> **WHAT NEEDS TO BE DONE**
If a line below holds the word "next", count it; then say how many such lines there are and nothing else.
BEGIN DATA LISTING
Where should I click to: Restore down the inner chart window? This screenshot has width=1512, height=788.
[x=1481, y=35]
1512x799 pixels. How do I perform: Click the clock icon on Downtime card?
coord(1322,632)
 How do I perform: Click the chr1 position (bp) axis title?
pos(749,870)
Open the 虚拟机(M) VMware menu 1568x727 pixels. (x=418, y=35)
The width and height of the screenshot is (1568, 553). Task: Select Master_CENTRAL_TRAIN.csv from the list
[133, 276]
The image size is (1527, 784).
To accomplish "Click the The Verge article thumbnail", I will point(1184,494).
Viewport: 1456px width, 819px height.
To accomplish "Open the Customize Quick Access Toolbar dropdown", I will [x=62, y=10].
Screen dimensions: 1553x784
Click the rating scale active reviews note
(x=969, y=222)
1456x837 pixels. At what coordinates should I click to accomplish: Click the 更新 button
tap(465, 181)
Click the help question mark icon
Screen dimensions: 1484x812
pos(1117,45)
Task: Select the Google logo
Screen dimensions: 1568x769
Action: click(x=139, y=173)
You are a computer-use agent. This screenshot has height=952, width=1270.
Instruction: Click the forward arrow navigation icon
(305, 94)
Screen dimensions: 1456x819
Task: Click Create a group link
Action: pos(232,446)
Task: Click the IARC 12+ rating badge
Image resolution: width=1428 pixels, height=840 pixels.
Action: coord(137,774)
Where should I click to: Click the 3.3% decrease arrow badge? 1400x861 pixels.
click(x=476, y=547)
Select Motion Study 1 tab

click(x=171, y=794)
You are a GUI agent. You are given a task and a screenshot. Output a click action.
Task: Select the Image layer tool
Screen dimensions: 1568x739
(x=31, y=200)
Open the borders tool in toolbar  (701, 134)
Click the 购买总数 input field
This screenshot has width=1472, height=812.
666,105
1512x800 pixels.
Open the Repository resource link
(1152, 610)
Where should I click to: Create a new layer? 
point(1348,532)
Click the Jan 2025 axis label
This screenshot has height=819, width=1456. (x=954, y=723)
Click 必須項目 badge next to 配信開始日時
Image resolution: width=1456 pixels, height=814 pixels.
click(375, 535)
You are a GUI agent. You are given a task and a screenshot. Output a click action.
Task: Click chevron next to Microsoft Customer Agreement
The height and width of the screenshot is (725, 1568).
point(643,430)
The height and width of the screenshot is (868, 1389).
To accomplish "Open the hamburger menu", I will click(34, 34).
END DATA LISTING
> **TASK OUTPUT**
2